The Value of Friendship


Dear The Butt Ugly Truth Readers:

Some say you can choose your friends, but you’re stuck with family. But what happens when you’re stuck with a friend you no longer want to be connected to? What happens when you see that person’s true colors and they are black and blue? You can divorce your spouse, you can break-up with a significant other, but what do you do with that one person who has taken everything you’ve given them and throws it into the blades of a hurricane fan? The friendship is shredded and blown about in every direction. What then? The butt ugly truth is here to present you with a few options!

Here is the general feel of Jenn’s letter:

I have a person in my life that was my best friend. She and her family live in my neighborhood and we do several things together as two families. About a year ago, things started to get a little shady. I found out that she had been having an affair for almost two years and it wasn’t something I wanted to be a part of. She comes with a lot of drama and  I’m friends with her husband as is my boyfriend. We decided that we would only spend time with her when it was all of us in order to avoid being in the middle of what’s going on in her personal life.

My family always goes to New York every year and this year she asked if her and her son could come along.

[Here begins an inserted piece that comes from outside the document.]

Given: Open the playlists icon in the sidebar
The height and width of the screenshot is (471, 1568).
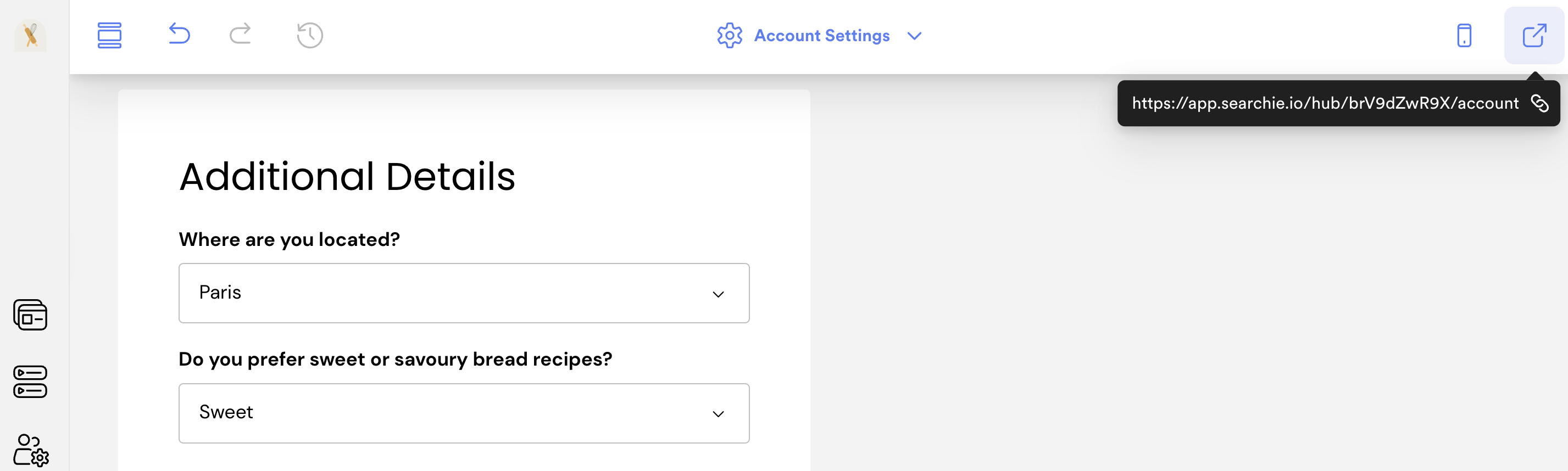Looking at the screenshot, I should click(30, 382).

I sat down with her before we left and explained to her that our financial situation limits our spending. This obviously made no difference to her and we ended up going well over our budget because of things she promised the kids. She also claimed to know her way around the city which wasn’t true since we got lost and separated several times. Once we found our way again, we were all hungry and the kids were frustrated. There were plenty of restaurants around but she chose a restaurant that only serves burgers knowing that we don’t eat red meat. So, we agreed to meet up later so that we could find a place that we could enjoy. My boyfriend took our son to the restroom and we decided to again…split up and meet back up in a bit. Throughout the day it was one thing after another, split up, lost, reconnected, split up again and we were all pretty frustrated at this point. She is a controlling person with little regard for anyone but herself. I guess she was frustrated too because once I caught up with her again she was across the street yelling at my boyfriend in front of my son about what a bitch I was. She was going on and on! She stormed over to me and continued yelling at me for being so demanding in front of my two teenagers. She told me she and her son were getting a cab and going to the airport to fly home. I have never been attacked that way in front of my kids! IN FRONT OF MY KIDS! She stormed off and I haven’t seen her since. Once we got back home that night, I decided to upload some pictures to Facebook. She had the audacity to post that I left her and her son stranded in NYC. That I had lost her on purpose, which is completely untrue…” The letter goes on but that’s the overall situation.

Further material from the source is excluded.